Available data:
┄┄┄┄┄┄┄┄┄┄┄┄┄┄┄┄┄┄┄┄

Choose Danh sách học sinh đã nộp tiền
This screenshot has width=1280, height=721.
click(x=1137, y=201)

┄┄┄┄┄┄┄┄┄┄┄┄┄┄┄┄┄┄┄┄

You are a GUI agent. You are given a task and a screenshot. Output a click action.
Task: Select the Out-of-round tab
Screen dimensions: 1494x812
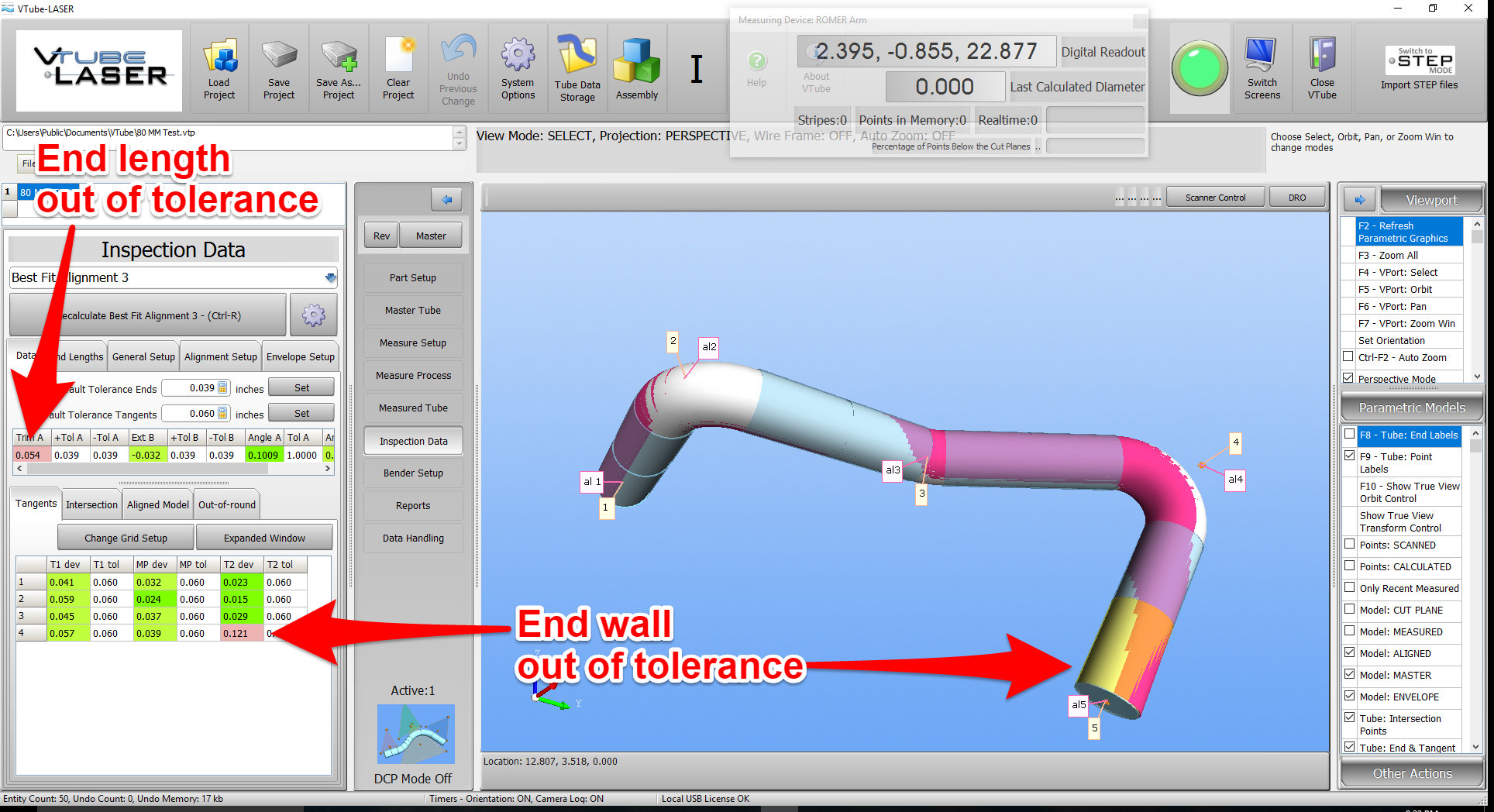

┄┄┄┄┄┄┄┄┄┄┄┄┄┄┄┄┄┄┄┄

What is needed:
Render the lines from the line with "Choose Danh sách học sinh đã nộp tiền" through the line with "click(x=1137, y=201)", both included, as a JSON list of strings with one string per line and blank lines left out.

Task response:
[
  "Choose Danh sách học sinh đã nộp tiền",
  "This screenshot has width=1280, height=721.",
  "click(x=1137, y=201)"
]